The means they thought was the most important and promising one was to participate in joint ventures for property development. This would help them to avoid tender processes, and to enter directly the construction phase, where they could show their ability and efficiency. This market entry strategy of CBC was, on the one hand, the crucial background to understanding why they formed part of the client joint venture. The new company of CBC Immobi-lière that they had founded, with a local headquarters in Berlin, would open the Berlin and then the whole German construction market to them. What they looked for was not performing projects to get access to clients, but access to the clients side to be enabled to perform projects. On the other hand, this explanation settled the question of the nature of the tender process of the lot 207 project. This process was obviously never thought to be a tender in the true sense of the word, but it was a component of an international business strategy, of which the aim was much more far-reaching than winning a single project. And that was why they formed the joint venture with German partners at the level of the real estate business, because that was their point of market entry and not the construction project itself.
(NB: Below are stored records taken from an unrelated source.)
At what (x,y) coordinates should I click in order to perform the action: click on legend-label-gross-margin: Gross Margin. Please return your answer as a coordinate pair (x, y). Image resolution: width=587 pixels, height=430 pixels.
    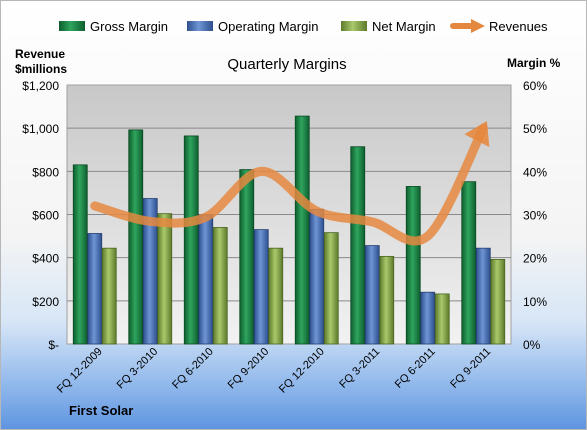
    Looking at the image, I should click on (129, 26).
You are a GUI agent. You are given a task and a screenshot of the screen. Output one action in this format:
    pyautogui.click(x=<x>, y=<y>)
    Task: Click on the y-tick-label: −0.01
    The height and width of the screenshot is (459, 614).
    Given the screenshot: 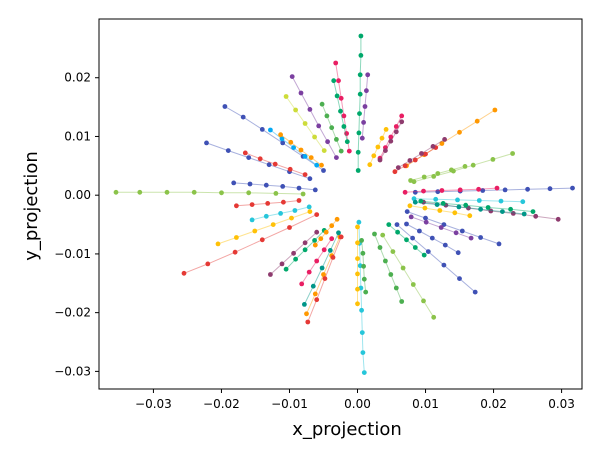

Similarly for the facade contractor, the project offered a route for market entry. The Italian steelwork fabricator Permasteelisa was chosen by the Generalübernehmer for the curtain wall parts of the building after a competition to which a limited number of pre-selected companies were admitted. It is important to underline that the participation to the Berlin project had been considered by the company's executives as a crucial element in a strategy of world-wide communication and promotion. In fact, the constant variations which occurred to the detailed design during the execution of the works - imposed by Nouvel - led to a serious growth of costs so that from the strictly economic and financial point of view the interest of the project turned out to be very limited.